And this morning I got a text from an old friend’s sister – my friend Malcolm Pettus had a heart attack and died. He was 41. We’d been good friends in grade school – third or fourth grade I think? He was a rolly polly smiling and grinning kid. It’s occurring to me in hindsight he was probably one of the first black guys I was really close to. He was smart and quick, but as most grade school friendships go, when we went to different secondary schools we lost track of one another, only to be reunited years and years later through music. I think it might have been a festival gig, there was something familiar about a raver kid dancing to our music, and we were mutually blown away when we recognized one another. The smile was the same.

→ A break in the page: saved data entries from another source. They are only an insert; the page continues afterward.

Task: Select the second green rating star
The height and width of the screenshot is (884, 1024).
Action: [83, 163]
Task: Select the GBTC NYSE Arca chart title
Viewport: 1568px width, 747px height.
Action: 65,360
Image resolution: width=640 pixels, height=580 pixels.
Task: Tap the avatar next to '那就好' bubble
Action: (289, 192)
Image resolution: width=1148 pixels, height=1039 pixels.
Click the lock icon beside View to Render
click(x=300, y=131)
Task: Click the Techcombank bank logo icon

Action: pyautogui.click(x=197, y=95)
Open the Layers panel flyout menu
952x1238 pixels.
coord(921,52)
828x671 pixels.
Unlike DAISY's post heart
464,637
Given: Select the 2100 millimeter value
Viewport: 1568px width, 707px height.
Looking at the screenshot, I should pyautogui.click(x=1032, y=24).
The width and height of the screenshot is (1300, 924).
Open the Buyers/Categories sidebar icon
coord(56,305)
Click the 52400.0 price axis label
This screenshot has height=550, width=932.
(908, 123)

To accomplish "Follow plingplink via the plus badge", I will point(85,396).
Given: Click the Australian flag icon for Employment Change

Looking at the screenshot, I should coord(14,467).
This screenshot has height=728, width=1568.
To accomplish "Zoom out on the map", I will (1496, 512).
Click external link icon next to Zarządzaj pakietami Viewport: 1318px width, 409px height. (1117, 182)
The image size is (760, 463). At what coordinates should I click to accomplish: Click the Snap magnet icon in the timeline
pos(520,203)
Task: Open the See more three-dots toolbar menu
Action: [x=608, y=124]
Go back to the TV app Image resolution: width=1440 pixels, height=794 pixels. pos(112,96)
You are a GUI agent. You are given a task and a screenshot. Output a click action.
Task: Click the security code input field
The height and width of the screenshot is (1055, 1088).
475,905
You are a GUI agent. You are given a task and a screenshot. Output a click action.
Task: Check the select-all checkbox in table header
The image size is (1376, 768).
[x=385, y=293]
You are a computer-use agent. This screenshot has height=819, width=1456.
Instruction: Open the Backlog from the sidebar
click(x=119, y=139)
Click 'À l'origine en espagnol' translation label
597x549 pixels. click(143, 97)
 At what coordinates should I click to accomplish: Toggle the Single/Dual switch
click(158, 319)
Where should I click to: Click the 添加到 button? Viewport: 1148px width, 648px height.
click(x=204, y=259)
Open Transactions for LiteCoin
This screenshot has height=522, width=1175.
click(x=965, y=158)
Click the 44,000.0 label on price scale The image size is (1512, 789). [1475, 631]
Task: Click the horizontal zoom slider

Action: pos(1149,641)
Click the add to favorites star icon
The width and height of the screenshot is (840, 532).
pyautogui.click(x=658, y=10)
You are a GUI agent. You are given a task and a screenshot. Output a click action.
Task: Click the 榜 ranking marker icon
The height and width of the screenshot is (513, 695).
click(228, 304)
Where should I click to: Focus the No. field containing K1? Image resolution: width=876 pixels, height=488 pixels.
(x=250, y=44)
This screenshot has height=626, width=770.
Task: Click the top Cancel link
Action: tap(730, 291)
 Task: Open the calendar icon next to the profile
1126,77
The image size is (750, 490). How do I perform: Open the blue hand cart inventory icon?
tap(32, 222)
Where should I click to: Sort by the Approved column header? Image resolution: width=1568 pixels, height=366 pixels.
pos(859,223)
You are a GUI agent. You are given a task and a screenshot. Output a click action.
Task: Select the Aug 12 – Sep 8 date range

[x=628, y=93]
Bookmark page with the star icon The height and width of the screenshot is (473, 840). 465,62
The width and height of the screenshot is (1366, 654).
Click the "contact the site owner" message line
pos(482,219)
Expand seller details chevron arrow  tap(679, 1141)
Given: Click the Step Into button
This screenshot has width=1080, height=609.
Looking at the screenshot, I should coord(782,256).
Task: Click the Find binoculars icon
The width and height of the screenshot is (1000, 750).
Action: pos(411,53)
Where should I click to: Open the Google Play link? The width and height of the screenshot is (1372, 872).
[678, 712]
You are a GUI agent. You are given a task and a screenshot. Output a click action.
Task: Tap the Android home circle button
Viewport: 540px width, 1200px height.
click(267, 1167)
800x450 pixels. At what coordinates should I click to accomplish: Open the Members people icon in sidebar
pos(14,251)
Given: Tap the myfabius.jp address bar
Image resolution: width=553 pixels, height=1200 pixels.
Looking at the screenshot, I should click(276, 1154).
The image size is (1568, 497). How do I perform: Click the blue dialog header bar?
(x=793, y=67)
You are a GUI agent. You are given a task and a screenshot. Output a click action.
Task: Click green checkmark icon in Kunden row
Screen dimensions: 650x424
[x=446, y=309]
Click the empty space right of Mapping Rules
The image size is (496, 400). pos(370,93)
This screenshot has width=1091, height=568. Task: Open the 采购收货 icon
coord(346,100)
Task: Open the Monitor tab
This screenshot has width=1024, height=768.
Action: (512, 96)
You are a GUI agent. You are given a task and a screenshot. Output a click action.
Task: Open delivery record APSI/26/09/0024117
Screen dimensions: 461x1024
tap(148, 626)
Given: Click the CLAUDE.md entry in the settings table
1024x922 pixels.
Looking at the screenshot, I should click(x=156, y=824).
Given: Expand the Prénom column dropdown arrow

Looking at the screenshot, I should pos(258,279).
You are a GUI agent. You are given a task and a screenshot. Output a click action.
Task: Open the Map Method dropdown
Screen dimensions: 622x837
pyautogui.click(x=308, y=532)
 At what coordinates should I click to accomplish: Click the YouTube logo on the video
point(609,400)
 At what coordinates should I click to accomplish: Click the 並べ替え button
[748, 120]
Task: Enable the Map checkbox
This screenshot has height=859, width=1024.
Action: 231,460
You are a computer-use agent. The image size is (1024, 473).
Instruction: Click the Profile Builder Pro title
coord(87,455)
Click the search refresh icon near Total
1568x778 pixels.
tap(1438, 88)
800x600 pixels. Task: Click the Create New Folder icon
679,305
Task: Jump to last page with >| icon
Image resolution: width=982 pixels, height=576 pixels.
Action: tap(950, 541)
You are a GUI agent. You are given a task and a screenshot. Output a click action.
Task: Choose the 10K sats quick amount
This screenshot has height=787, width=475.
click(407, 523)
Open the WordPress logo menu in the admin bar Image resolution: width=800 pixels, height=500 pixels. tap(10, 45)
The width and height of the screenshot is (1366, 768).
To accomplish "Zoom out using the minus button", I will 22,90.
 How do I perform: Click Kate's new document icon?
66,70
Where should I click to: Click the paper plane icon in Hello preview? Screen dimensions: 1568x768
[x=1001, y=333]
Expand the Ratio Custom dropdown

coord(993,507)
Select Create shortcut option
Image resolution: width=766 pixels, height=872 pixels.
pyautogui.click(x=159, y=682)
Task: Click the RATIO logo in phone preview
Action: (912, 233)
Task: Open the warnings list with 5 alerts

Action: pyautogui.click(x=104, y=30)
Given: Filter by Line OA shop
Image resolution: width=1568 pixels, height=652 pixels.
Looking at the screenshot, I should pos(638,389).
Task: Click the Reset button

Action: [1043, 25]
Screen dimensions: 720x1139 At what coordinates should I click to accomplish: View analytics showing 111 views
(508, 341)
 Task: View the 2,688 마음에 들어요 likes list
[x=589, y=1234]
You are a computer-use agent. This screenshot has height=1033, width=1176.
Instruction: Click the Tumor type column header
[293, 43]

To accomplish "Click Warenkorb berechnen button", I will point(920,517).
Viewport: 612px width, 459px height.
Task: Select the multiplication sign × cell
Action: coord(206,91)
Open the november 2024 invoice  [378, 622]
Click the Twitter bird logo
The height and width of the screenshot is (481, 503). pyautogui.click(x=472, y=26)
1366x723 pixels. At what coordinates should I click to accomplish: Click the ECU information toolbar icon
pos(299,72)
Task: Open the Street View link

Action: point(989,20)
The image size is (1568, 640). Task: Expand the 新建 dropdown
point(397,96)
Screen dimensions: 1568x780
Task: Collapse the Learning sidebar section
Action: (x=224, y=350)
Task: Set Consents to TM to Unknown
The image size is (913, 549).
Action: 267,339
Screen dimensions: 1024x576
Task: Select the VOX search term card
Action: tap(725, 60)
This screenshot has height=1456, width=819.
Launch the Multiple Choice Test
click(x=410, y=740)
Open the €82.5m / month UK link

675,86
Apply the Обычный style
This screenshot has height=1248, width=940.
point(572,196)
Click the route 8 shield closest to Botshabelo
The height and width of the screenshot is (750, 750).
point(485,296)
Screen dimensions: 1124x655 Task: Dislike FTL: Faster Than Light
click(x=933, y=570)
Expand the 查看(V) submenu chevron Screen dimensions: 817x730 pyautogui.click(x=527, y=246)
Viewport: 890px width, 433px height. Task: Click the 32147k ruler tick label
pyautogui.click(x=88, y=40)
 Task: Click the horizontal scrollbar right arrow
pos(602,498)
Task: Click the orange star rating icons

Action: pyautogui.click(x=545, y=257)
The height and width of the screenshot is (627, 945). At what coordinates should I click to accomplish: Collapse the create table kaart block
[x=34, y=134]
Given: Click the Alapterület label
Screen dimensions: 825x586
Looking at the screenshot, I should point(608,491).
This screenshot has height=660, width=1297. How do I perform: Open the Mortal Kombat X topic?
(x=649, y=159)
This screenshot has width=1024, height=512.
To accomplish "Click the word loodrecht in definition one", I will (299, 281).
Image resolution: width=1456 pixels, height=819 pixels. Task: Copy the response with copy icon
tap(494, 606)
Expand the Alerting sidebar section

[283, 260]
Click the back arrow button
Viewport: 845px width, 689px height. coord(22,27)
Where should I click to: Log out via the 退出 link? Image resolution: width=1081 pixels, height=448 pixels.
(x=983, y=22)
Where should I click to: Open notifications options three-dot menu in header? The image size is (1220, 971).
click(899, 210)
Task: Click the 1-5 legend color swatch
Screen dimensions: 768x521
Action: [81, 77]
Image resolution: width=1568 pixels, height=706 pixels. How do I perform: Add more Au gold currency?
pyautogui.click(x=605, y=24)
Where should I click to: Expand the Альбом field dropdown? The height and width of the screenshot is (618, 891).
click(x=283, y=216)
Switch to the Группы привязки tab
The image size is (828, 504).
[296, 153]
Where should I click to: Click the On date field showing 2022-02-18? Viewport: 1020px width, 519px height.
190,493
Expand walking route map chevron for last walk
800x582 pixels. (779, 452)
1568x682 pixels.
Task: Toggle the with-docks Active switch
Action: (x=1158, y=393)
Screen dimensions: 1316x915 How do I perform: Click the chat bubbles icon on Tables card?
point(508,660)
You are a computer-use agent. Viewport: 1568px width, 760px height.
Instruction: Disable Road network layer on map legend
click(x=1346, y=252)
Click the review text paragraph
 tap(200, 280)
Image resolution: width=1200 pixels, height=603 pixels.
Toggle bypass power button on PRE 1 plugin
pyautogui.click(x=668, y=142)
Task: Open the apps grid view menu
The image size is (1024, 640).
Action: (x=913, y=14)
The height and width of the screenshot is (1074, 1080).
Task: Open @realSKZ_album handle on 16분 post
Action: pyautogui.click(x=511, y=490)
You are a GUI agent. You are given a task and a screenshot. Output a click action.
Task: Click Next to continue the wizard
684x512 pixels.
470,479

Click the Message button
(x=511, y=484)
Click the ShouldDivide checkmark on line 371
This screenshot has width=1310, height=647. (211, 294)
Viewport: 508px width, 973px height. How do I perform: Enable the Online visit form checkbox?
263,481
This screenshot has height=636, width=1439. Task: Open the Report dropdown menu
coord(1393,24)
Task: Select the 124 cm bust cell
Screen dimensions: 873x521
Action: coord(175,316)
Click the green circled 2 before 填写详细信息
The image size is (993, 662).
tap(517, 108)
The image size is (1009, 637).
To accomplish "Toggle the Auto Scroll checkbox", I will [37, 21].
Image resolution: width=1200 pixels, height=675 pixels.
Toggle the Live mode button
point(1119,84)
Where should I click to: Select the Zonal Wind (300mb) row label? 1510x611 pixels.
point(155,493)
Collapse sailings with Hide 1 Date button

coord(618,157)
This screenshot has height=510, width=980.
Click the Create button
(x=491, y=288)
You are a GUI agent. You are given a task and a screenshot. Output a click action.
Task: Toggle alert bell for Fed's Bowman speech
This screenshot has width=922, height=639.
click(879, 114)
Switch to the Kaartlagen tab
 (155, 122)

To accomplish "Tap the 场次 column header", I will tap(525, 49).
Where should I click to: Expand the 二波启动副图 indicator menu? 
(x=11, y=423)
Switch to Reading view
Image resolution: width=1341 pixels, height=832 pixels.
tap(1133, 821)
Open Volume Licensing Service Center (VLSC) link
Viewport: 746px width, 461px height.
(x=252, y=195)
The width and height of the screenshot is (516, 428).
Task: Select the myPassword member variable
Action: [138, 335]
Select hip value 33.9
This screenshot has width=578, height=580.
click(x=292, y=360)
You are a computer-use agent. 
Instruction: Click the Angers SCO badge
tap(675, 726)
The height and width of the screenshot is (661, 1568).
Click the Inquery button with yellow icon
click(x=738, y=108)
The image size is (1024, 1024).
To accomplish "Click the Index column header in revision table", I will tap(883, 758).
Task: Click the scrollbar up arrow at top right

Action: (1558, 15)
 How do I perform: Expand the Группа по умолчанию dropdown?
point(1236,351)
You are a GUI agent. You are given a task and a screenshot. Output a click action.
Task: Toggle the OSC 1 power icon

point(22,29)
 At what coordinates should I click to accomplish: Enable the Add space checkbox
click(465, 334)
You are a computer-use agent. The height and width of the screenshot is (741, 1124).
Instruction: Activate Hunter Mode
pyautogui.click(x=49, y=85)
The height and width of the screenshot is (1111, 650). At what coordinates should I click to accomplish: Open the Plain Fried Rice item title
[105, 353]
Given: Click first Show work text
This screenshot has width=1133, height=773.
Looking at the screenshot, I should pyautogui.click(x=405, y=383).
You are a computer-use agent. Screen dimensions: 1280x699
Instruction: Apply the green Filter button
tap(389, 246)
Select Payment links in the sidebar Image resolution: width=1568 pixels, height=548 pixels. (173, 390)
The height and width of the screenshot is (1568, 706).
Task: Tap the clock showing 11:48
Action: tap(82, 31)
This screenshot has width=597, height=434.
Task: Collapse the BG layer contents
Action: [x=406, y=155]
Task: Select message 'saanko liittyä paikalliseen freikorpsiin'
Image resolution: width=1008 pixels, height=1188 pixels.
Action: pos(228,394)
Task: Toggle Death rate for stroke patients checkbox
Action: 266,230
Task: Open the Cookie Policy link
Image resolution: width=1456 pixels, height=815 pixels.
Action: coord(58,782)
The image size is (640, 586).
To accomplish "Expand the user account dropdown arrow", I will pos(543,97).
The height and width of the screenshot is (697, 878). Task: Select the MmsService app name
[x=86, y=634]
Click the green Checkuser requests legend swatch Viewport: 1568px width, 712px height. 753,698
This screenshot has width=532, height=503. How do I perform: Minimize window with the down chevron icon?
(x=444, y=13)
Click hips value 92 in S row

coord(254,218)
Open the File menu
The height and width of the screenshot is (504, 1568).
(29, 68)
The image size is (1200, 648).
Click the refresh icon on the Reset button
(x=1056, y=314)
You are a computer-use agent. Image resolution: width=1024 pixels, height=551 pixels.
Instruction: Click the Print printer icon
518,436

Malcolm had grown into a dancing, Life-Loving, lip stick-wearing gothchilde and had become a really gorgeous man. We never grew really close again, but we would encounter one another throughout the scene and judging from his friends list, we had a lot of Smalltimore in common.
A heart attack? It sure seemed like he’d ceased aging in his 20s. Farewell Malcolm. You’re going to be missed.
But seven days ago. Strangely, someone I never met was emotionally much, much closer to home. Terry Pratchett wasn’t someone I knew personally and I’m kicking myself for never having gone to an event to meet the man and am somewhat jealous of my friend Jade for having a chance to inhabit the same space as this great author. Last Thursday when I opened IO9.com with his death as the headline I was … I was shocked. And I was shocked by my reaction. Tears and heartbreak.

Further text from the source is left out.